-- START --

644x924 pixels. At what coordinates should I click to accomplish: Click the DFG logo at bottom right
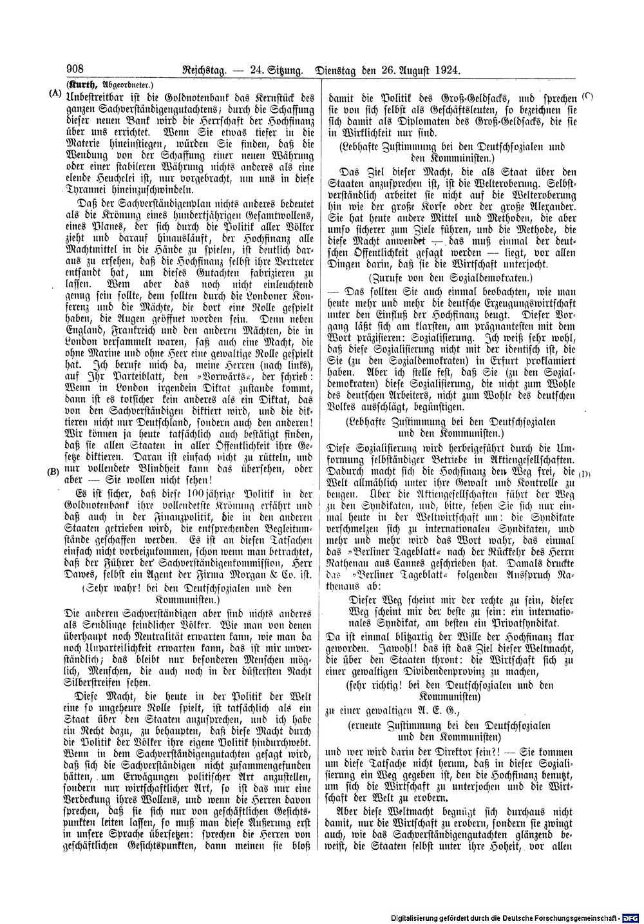[x=631, y=915]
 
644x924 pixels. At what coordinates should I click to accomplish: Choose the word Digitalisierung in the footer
[x=421, y=916]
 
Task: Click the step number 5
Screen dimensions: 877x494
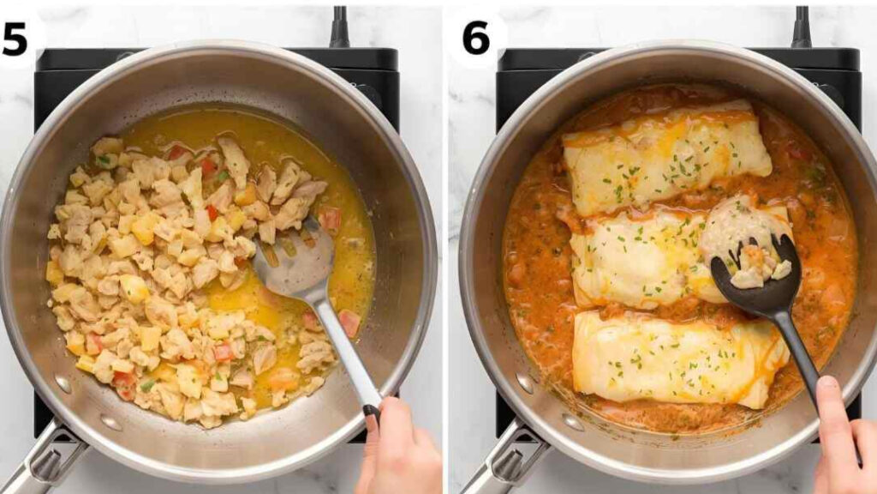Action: click(15, 39)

-- END --

Please write out all of the lines above word for word, leaving the pictures out of your answer.

The solution:
644x924 pixels. At what coordinates should I click to accomplish: Click the DFG logo at bottom right
[x=631, y=915]
 
644x924 pixels. At what coordinates should I click to accomplish: Choose the word Digitalisierung in the footer
[x=421, y=916]
 
Task: Click the step number 5
Screen dimensions: 877x494
Action: click(15, 39)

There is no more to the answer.